# Data Prep for Modeling

Author: Tim Gorman

In this code I prep the pairs data for cosine similarity calculations. We'll be using the subset of data that is just 'US' Country Code from pairs.csv.

In [None]:
import pandas as pd
import numpy as np
import string
from sklearn.metrics.pairwise import cosine_similarity
from sklearn.feature_extraction.text import CountVectorizer
from nltk.corpus import stopwords
stopwords = stopwords.words('english')

# from googletrans import Translator, constants
import seaborn as sns
import langdetect
#from langdetect import detect
import matplotlib.pyplot as plt

In [None]:
# # Tim loading
df_pairs = pd.read_csv('../../data_raw/pairs.csv')

In [None]:
df_pairs.info()

## Reducing to US Matches

In [None]:
df_pairs = df_pairs[(df_pairs['country_1'] == 'US') & (df_pairs['country_2'] == 'US')]

In [None]:
df_pairs.head()

## Definining Types, Filling NA Values, Lower Casing, and Remvoing Punctuation

In [None]:
string_features = ['name_1', 'name_2',
                  'address_1', 'address_2', 'city_1', 'city_2',
                  'state_1', 'state_2', 'zip_1', 'zip_2',
                 'country_1', 'country_2', 'url_1', 'url_2',
                 'phone_1', 'phone_2', 'categories_1', 'categories_2']

In [None]:
position_features = ['latitude_1', 'latitude_2', 'longitude_1', 'longitude_2']

In [None]:
df_pairs[string_features] = df_pairs[string_features].fillna('').astype(str).apply(
    lambda x: x.str.lower().str.replace('[{}]'.format(string.punctuation),''))


In [None]:
df_pairs.head()

In [None]:
df_pairs[position_features] = df_pairs[position_features].astype('float64')

In [None]:
df_pairs = df_pairs.reset_index().drop('index', axis = 1)

## Calculating Angular Difference for Lat. and Long.

In [None]:
df_pairs['theta_diff'] = np.abs(np.arctan(np.sqrt(
    (np.cos(np.radians(df_pairs['latitude_2']))*np.sin(np.radians(df_pairs['longitude_1']-df_pairs['longitude_2'])))**2 +
        (np.cos(np.radians(df_pairs['latitude_1']))*np.sin(np.radians(df_pairs['latitude_2']))-
            np.sin(np.radians(df_pairs['latitude_1']))*np.cos(np.radians(df_pairs['latitude_2']))*np.cos(np.radians(df_pairs['longitude_1']-df_pairs['longitude_2'])))**2
                                                )/
    (np.sin(np.radians(df_pairs['latitude_1']))*np.sin(np.radians(df_pairs['latitude_2']))+
        np.cos(np.radians(df_pairs['latitude_1']))*np.cos(np.radians(df_pairs['latitude_2']))*np.cos(np.radians(df_pairs['longitude_1']-df_pairs['longitude_2']))

### PROBLEMS TO WORK ON
[a] In the data prep notebook, which country code is the pairs data reduced to?
[b] Carry on writing the data prep notebook from its final line.

### Data listing
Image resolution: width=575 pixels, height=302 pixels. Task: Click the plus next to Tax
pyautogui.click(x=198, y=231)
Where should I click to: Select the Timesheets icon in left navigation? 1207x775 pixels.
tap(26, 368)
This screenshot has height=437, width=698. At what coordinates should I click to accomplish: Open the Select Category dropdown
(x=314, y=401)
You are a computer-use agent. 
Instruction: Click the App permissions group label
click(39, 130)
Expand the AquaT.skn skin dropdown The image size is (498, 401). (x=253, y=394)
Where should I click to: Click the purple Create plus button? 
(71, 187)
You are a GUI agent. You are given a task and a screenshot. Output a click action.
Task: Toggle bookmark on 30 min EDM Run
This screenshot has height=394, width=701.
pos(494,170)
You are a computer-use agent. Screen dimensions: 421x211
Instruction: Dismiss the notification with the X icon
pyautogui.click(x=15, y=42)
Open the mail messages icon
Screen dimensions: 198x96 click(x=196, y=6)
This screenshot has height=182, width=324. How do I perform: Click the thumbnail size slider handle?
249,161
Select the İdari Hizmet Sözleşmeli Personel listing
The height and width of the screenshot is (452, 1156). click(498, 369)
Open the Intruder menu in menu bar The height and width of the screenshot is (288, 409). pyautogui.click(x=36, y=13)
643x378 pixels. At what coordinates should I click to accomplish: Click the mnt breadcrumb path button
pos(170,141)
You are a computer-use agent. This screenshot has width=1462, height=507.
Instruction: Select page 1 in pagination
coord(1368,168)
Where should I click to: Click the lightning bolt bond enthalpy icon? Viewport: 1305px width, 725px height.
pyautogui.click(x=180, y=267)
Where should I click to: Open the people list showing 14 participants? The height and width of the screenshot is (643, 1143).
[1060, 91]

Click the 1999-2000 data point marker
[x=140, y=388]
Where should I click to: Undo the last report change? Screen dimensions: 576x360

### RESULTS BY TASK
[a] US

[b]
    )
                                               )
                                      )

## Calculating Cosine Similarities for String Features

In [None]:
for item in string_features:
        cosines = []
        if "_1" in item:
            print(item)
            for i in range(len(df_pairs)):
                try:
                    if (df_pairs[item].iloc[i] == '') | (df_pairs[item.replace('_1', '_2')].iloc[i] == ''):
                        csim = -1
                    elif (df_pairs[item].iloc[i] == ' ') | (df_pairs[item.replace('_1', '_2')].iloc[i] == ' '):
                        csim = -1
                    else:
                        csim = cosine_similarity(CountVectorizer().fit_transform([df_pairs[item].iloc[i], df_pairs[item.replace('_1', '_2')].iloc[i]]).toarray())[0][1]
                        pass
                except ValueError:
                    csim = -1 
                    continue
                cosines.append(csim)
            df_pairs[item.replace('_1', '_cos')] = pd.DataFrame(cosines)
            
        

Filling any remaining NaNs in the cosine features with -1.

In [None]:
cos_features = ['name_cos', 'address_cos', 
                'city_cos', 'state_cos', 'zip_cos', 'country_cos',
                'url_cos', 'phone_cos', 'categories_cos']

In [None]:
df_pairs[cos_features] = df_pairs[cos_features].fillna(-1)

In [None]:
df_pairs = df_pairs.drop(string_features, axis = 1)

In [None]:
df_pairs = df_pairs.drop('country_cos', axis = 1)

In [None]:
df_pairs.head()

In [None]:
df_pairs.info()

In [None]:
df_pairs.describe()

In [None]:
df_pairs_corr = df_pairs.corr()

In [None]:
sns.heatmap(df_pairs_corr)

# Saving dataframe to CSV

In [None]:
df_pairs.to_csv('../../data_curated/pairs_us_cosines.csv')